# Requirements
Transcribe the data below word for word, leaving out the pictures.

# Listed records
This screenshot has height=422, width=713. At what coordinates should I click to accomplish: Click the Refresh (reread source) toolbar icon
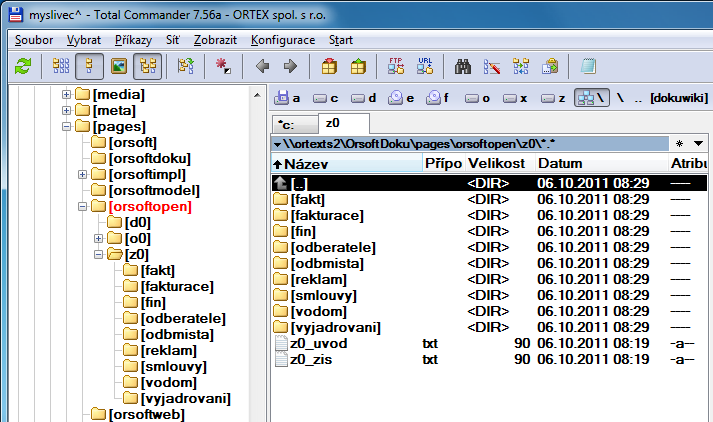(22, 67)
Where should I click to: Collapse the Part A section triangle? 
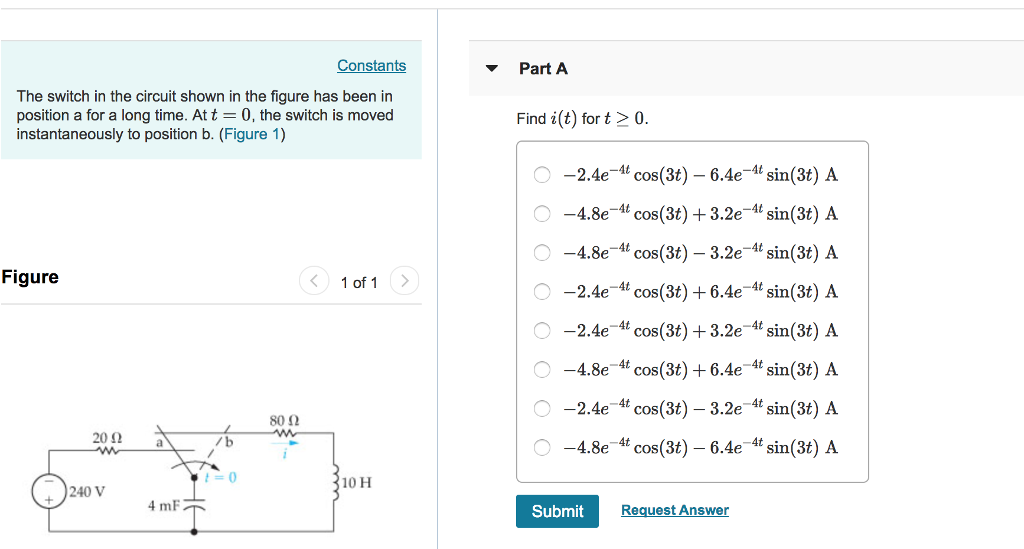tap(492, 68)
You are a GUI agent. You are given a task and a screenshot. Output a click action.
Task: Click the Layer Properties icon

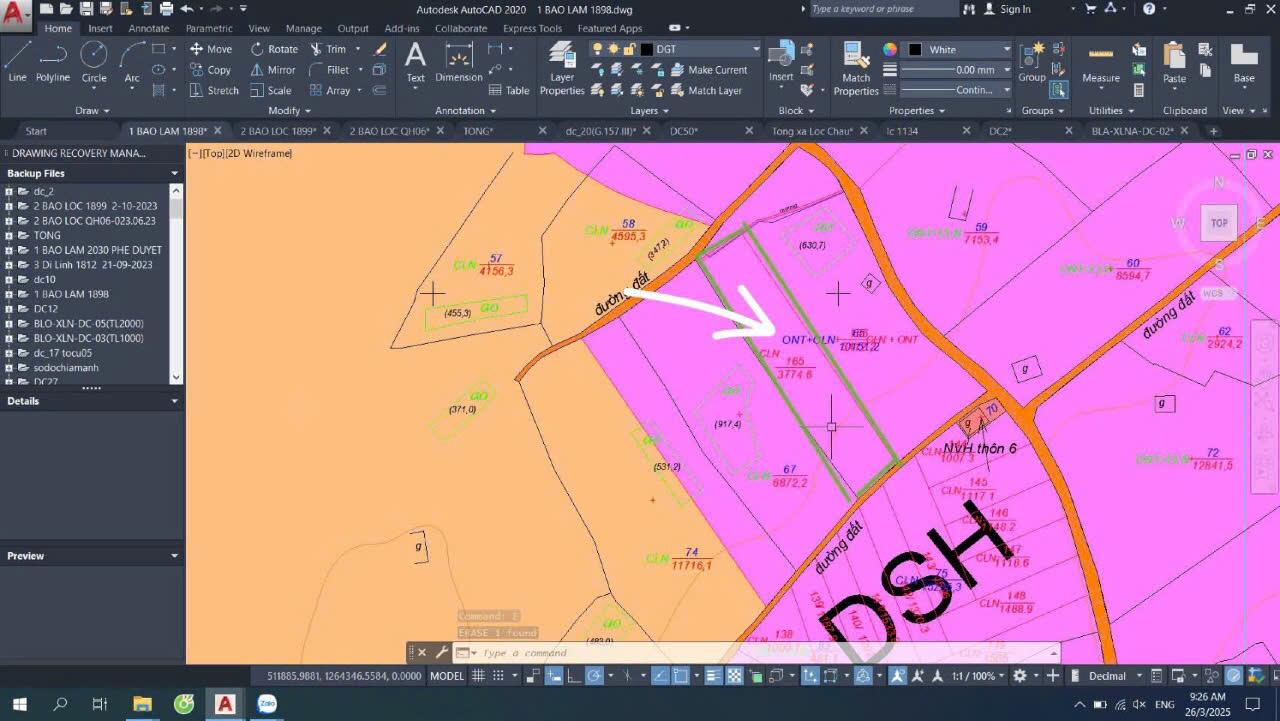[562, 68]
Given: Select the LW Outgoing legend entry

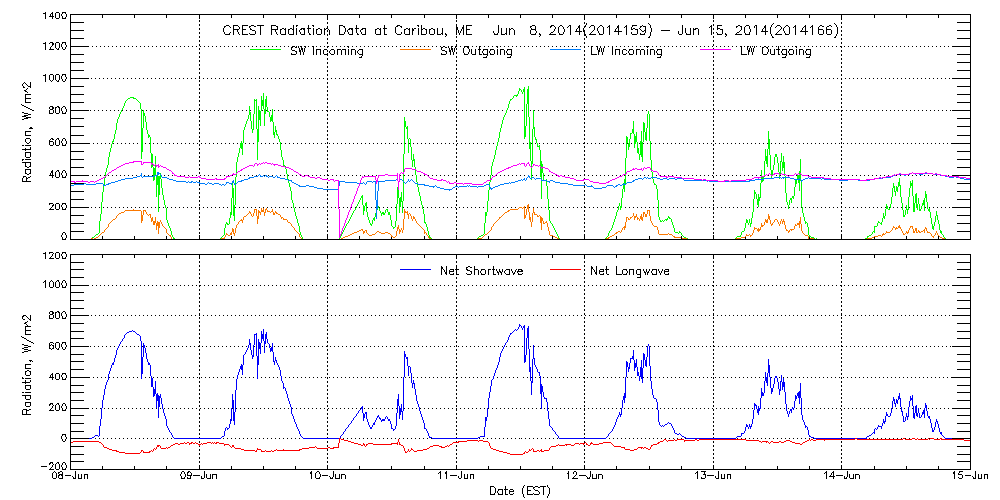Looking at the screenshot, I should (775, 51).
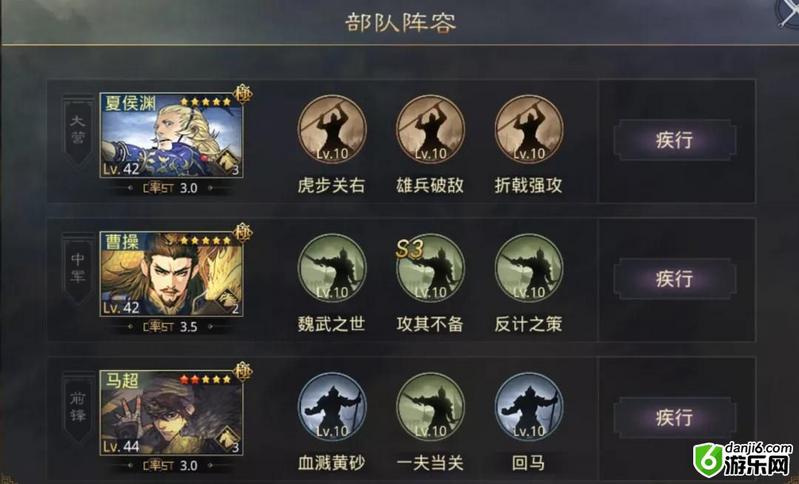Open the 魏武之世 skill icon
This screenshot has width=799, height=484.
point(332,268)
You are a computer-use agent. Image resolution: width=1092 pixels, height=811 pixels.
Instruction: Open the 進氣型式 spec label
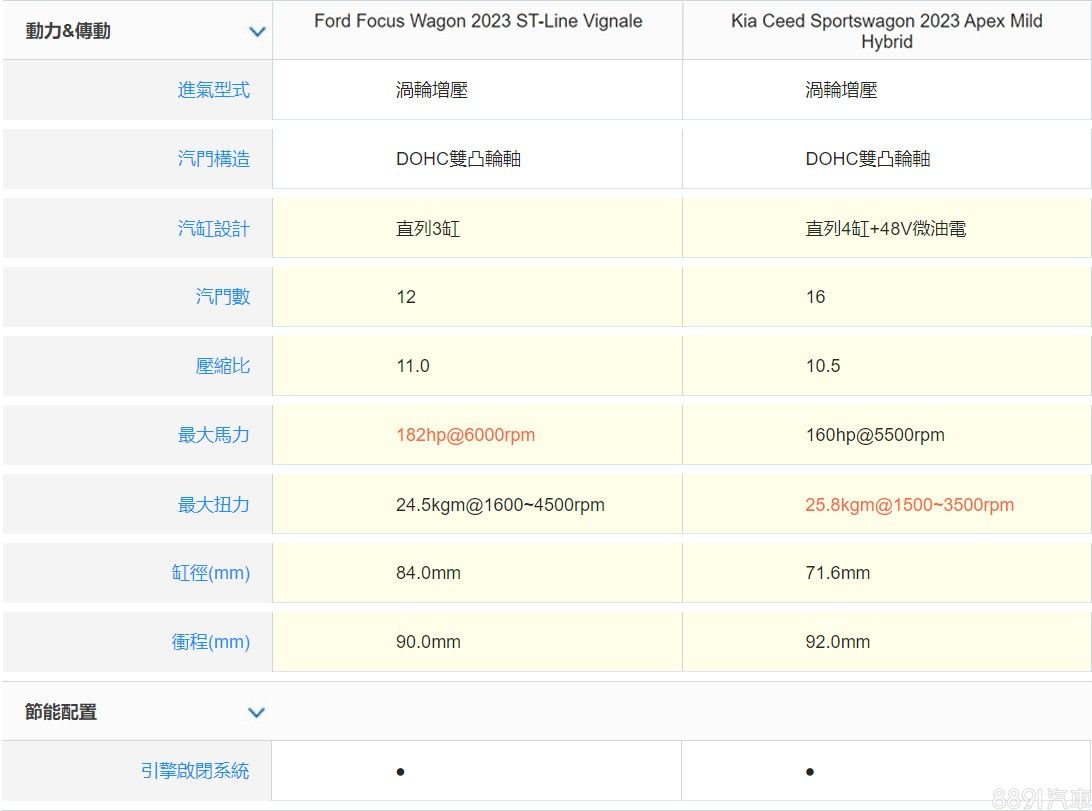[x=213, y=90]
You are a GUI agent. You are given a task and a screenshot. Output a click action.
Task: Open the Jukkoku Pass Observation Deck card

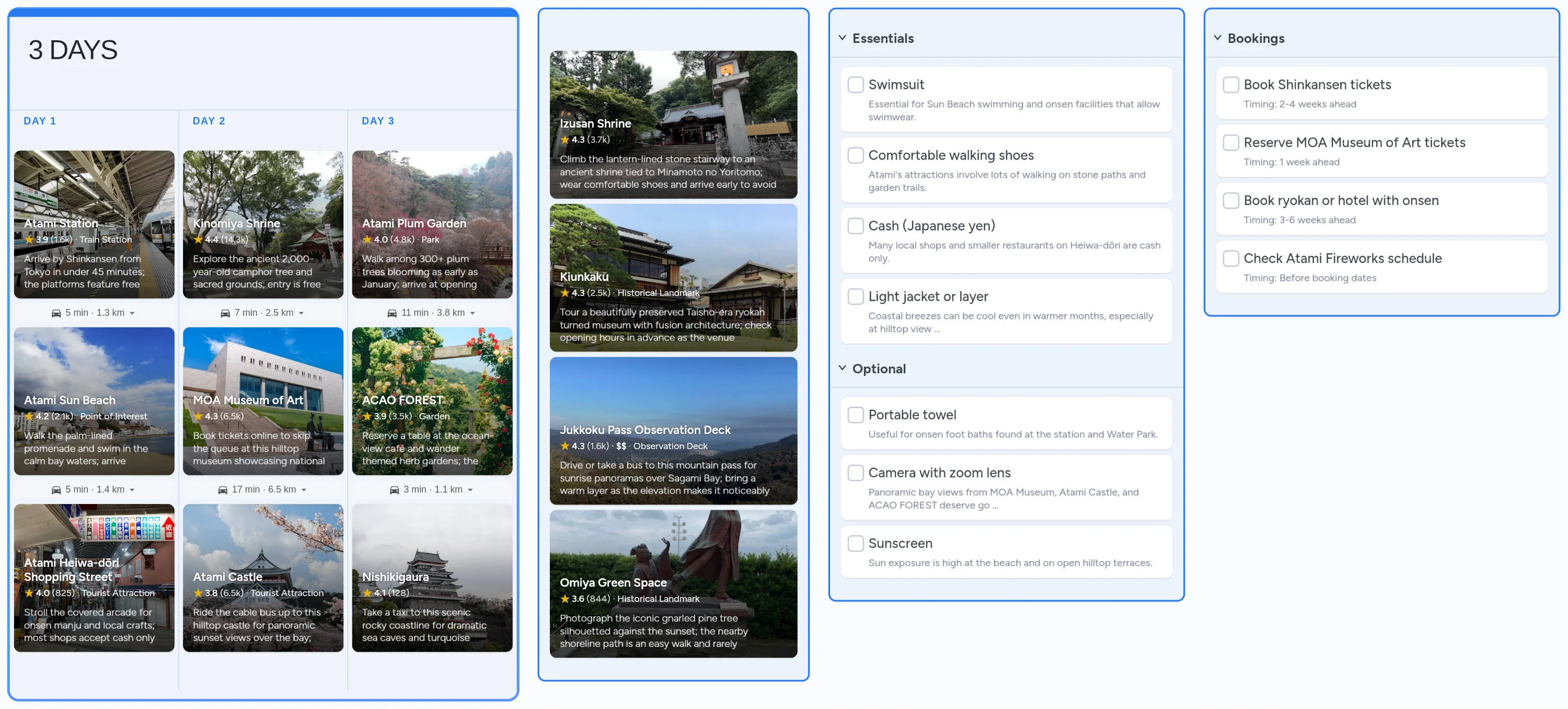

# Correct response
This screenshot has height=422, width=713. At what coordinates should I click to accomplish: Click the Refresh (reread source) toolbar icon
(22, 67)
Where should I click to: Collapse the Part A section triangle? 
tap(492, 68)
You are a GUI agent. You are given a task and a screenshot. Output a click action.
Task: Click the Layer Properties icon

[562, 68]
Given: Select the LW Outgoing legend entry

Looking at the screenshot, I should (775, 51).
Open the 魏武之世 skill icon
This screenshot has width=799, height=484.
point(332,268)
You are a computer-use agent. Image resolution: width=1092 pixels, height=811 pixels.
Instruction: Open the 進氣型式 spec label
[x=213, y=90]
You are a GUI agent. You are given a task and a screenshot. Output a click action.
Task: Open the Jukkoku Pass Observation Deck card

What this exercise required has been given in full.